(Data to use begins)

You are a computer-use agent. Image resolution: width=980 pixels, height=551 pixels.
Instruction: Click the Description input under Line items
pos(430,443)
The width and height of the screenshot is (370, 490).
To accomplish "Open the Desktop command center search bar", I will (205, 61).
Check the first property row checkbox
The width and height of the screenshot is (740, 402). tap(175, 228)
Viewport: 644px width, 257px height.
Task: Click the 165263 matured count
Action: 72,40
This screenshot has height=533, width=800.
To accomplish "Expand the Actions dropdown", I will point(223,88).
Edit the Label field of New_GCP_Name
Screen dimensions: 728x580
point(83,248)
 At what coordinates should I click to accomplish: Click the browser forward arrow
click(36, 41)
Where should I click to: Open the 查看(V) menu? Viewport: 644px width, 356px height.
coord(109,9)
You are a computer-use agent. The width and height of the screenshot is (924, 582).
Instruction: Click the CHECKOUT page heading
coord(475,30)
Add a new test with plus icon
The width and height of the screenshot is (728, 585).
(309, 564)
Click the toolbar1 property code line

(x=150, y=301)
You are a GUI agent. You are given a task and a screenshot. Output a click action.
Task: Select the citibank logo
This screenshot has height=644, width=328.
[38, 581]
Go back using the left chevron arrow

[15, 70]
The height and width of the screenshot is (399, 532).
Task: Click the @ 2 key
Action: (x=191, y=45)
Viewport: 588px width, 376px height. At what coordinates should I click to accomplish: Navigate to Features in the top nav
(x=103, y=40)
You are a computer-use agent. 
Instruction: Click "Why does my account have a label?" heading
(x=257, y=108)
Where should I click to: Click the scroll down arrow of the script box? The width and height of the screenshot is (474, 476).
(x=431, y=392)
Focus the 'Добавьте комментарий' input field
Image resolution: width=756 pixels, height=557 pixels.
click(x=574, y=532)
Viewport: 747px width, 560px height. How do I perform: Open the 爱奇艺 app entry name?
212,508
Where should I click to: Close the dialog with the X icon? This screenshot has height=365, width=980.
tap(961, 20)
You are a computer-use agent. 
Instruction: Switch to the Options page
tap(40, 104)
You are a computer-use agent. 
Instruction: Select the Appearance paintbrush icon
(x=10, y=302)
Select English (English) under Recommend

(Data to use ends)

Out of the preceding entries, pull each line that contains the word "field".

### Exercise response:
Edit the Label field of New_GCP_Name
Focus the 'Добавьте комментарий' input field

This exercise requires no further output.